OGH vom 25.07.2017, 9ObA75/17w

Kopf

Der Oberste Gerichtshof hat als Revisionsgericht in Arbeits- und Sozialrechtssachen durch den Senatspräsidenten des Obersten Gerichtshofs Dr. Hopf als Vorsitzenden, die Hofrätin des Obersten Gerichtshofs Hon.-Prof. Dr. Dehn und den Hofrat des Obersten Gerichtshofs Dr. Hargassner sowie die fachkundigen Laienrichter Mag. Klaus Oblasser und ADir. Gabriele Svirak als weitere Richter in der Arbeitsrechtssache der klagenden Partei B***** S*****, vertreten durch hba Held Berdnik Astner & Partner Rechtsanwälte GmbH in Graz, gegen die beklagte Partei H***** T***** GmbH, *****, vertreten durch Mag. Evelyn Heidinger, Rechtsanwältin in Graz, wegen Feststellung des aufrechten Arbeitsverhältnisses (Streitwert 21.800 EUR), über die Revision der klagenden Partei gegen das Urteil des Oberlandesgerichts Graz als Berufungsgericht in Arbeits- und Sozialrechtssachen vom , GZ 6 Ra 18/17i-29, mit dem der Berufung der klagenden Partei gegen das Urteil des Landesgerichts für Zivilrechtssachen Graz als Arbeits- und Sozialgericht vom , GZ 32 Cga 66/16y-24, nicht Folge gegeben wurde, in nichtöffentlicher Sitzung den

Beschluss

gefasst:

Spruch

Die Revision der klagenden Partei wird zurückgewiesen.

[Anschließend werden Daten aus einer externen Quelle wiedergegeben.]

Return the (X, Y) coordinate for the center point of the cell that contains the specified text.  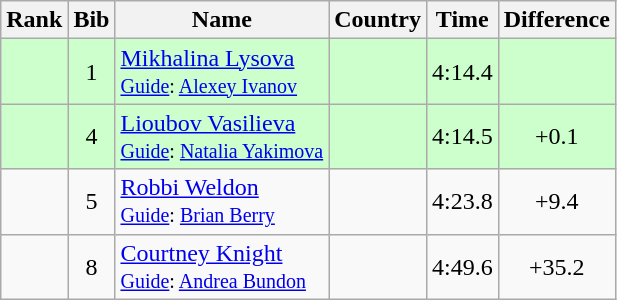
+9.4 (556, 202)
8 (92, 266)
4:49.6 (462, 266)
Name (222, 20)
+0.1 (556, 136)
4:14.4 (462, 72)
Lioubov VasilievaGuide: Natalia Yakimova (222, 136)
+35.2 (556, 266)
5 (92, 202)
Robbi WeldonGuide: Brian Berry (222, 202)
Mikhalina LysovaGuide: Alexey Ivanov (222, 72)
Country (378, 20)
Bib (92, 20)
4:23.8 (462, 202)
1 (92, 72)
Rank (34, 20)
4 (92, 136)
Courtney KnightGuide: Andrea Bundon (222, 266)
4:14.5 (462, 136)
Time (462, 20)
Difference (556, 20)
Locate the cell with the specified text and output its [X, Y] center coordinate. 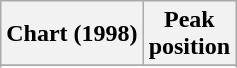
Chart (1998) [72, 34]
Peakposition [189, 34]
Determine the [X, Y] coordinate at the center of the cell enclosing the given text.  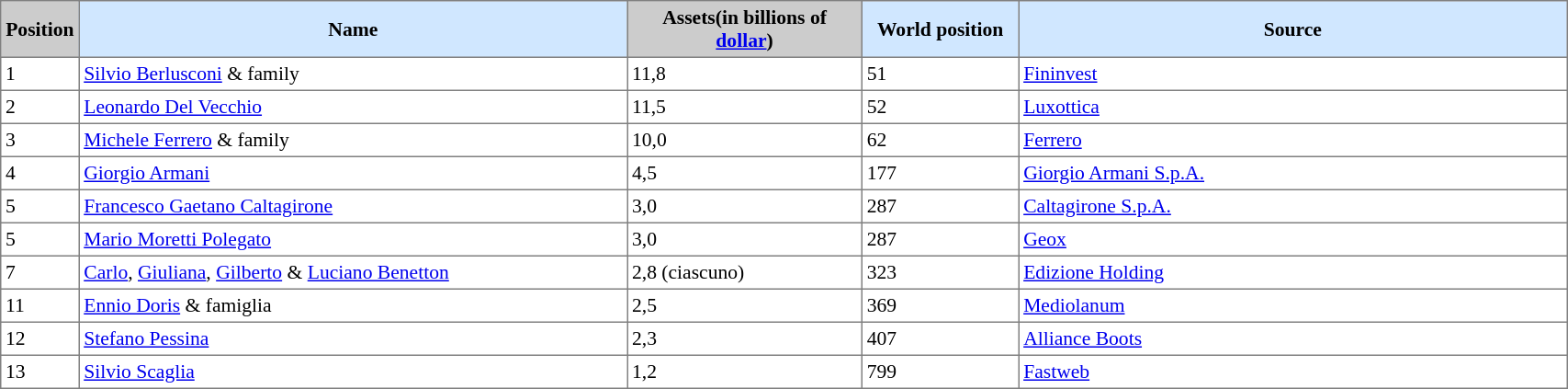
323 [940, 272]
World position [940, 29]
Leonardo Del Vecchio [353, 107]
7 [40, 272]
2,5 [745, 305]
Michele Ferrero & family [353, 140]
Carlo, Giuliana, Gilberto & Luciano Benetton [353, 272]
52 [940, 107]
Caltagirone S.p.A. [1293, 206]
10,0 [745, 140]
Mario Moretti Polegato [353, 239]
Name [353, 29]
Source [1293, 29]
Alliance Boots [1293, 338]
4 [40, 173]
Silvio Berlusconi & family [353, 73]
407 [940, 338]
13 [40, 371]
Edizione Holding [1293, 272]
62 [940, 140]
Ferrero [1293, 140]
Assets(in billions of dollar) [745, 29]
Position [40, 29]
Giorgio Armani S.p.A. [1293, 173]
Fininvest [1293, 73]
2,3 [745, 338]
2 [40, 107]
Fastweb [1293, 371]
3 [40, 140]
51 [940, 73]
1,2 [745, 371]
Francesco Gaetano Caltagirone [353, 206]
11,8 [745, 73]
Stefano Pessina [353, 338]
11,5 [745, 107]
Geox [1293, 239]
4,5 [745, 173]
Mediolanum [1293, 305]
177 [940, 173]
799 [940, 371]
1 [40, 73]
Luxottica [1293, 107]
Silvio Scaglia [353, 371]
2,8 (ciascuno) [745, 272]
12 [40, 338]
11 [40, 305]
Giorgio Armani [353, 173]
369 [940, 305]
Ennio Doris & famiglia [353, 305]
Return (X, Y) of the center of cell containing provided text 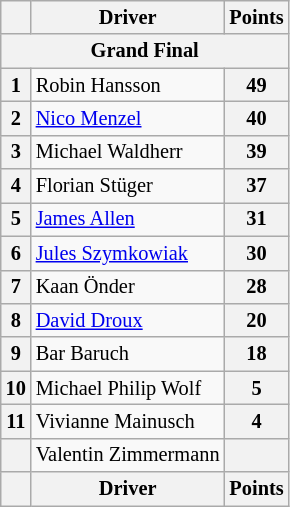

Die klagende Partei ist schuldig, der beklagten Partei die mit 1.489,86 EUR (darin 248,31 EUR USt) bestimmten Kosten des Revisionsverfahrens binnen 14 Tagen zu ersetzen.

Text

Begründung:

Der Kläger war bei der Beklagten als Kraftfahrer von bis beschäftigt. Sein Arbeitsverhältnis endete durch Kündigung der Beklagten vom .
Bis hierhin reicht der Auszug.